But a funny thing happened on the way to the seven-race playoff.

The 19-year-old Gilliland and 18-year-old Burton – two highly touted drivers for one of the series’ best teams – failed to RSVP to the party.

Instead, the first driver to compete for a NASCAR title who was born after the Y2K scare will be Tyler Ankrum, the Truck Series’ Rookie of the Year.

Ankrum sticks out, and that’s not just because of his blond hair.

Blame it on his birth date: March 6, 2001.

That’s five months after the first career start of Matt Crafton at Auto Club Speedway, the track located roughly 17 miles from Ankrum’s hometown of San Bernardino, California.

“That’s kind of crazy,” an amused Crafton says when informed of Ankrum’s status as a driver born after the turn of the century. “I haven’t really even thought about it. … Hopefully he keeps that at the back of his mind and respects his elders.”

Ankrum’s respect shows in his reaction to being among the eight drivers interviewed Tuesday at the Truck Series Playoff Media Day.

“It’s crazy,” Ankrum said. “I’m up here with guys that, some of them have been racing longer than I’ve been alive. They’re great influences in the sport and in fact they’ve been heroes of mine.”

That includes Crafton.

“By the time I was a rookie in late models or a year or two into late models, he was still winning a ton of races,” Ankrum said. “He was one of those guys that I was rooting for every week.”

Adding to his sense of satisfaction is that’s it’s him – not Gilliland or Burton – rubbing shoulders with Crafton and drivers like 2016 champion Johnny Sauter and defending champion Brett Moffitt.

“(It means) a lot,” Ankrum said. “Because this year, not to talk bad about them, they’re expected to win races, they’re expected to win in those KBM trucks and they didn’t. Not saying they won’t. ‘Cause there’s six, seven races left in the series. I wasn’t expected to win. I was expected to run 10th through 15th in a DGR-Crosley truck.

Though he was the defending K&N East Pro Series champion, Ankrum’s expectations for himself weren’t very high when his season started three races late, a product of NASCAR’s rules against anyone under 18 competing on speedways.

“I honestly said to myself ‘I’d be happy finishing in the top five a couple of times,'” Ankrum recalled. “I didn’t really have the confidence in myself to even think I could win a stage.”

After his season debut at Martinsville, where he finished 19th, Ankrum would have to wait five races until his first top five at Texas Motor Speedway.

Then sponsor issues led Ankrum to start-and-park in two races with NEMCO Motorsports, which kept his championship eligibility intact.

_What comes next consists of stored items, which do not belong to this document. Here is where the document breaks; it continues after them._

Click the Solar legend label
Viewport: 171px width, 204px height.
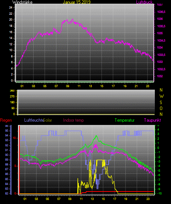48,120
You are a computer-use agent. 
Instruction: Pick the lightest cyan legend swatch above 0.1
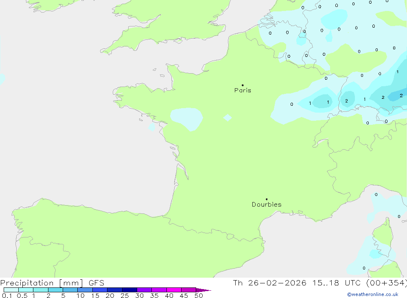(11, 290)
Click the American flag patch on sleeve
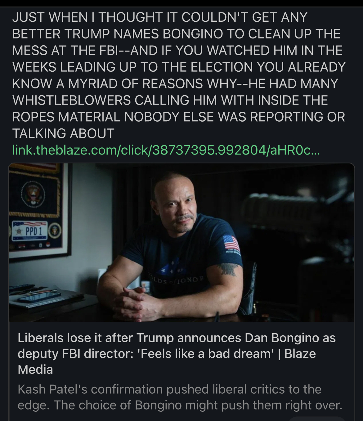Viewport: 363px width, 421px height. pyautogui.click(x=231, y=243)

Joe Nemechek so graciously gave me the opportunity … in a way we were kind of placing our bet,” Ankrum said. “We’re going to spend a little money doing this and we’re going try to stay in the hunt for this championship.”

Ankrum returned to DGR-Crosley and his bet paid off on July 11 at Kentucky Speedway. After leading 38 laps, Ankrum inherited the lead with two laps left when Moffitt ran out of gas. He scored his first career win in his 12th start.

It was also the first win in the Truck Series for DGR-Crosley.

Ankrum followed that a race later with a runner-up finish at Pocono. The regular-season finale at Michigan had him leading and in position to possibly win. But on an overtime restart, he spun his tires and lost control when Crafton gave Ankrum’s truck a push, sparking a nine-truck wreck.

But the incident didn’t dampen Ankrum’s confidence for the playoffs, which begin tonight at Bristol Motor Speedway (8:30 p.m. ET on FS1).

“What we’ve done is run up front and won a race,” Ankrum said. “I think for everyone else it’s a shock and for us it’s a bit of a surprise as well, but we know what we’re working on week-in and week-out. We know that we’ve been working towards this and it’s gotten better.”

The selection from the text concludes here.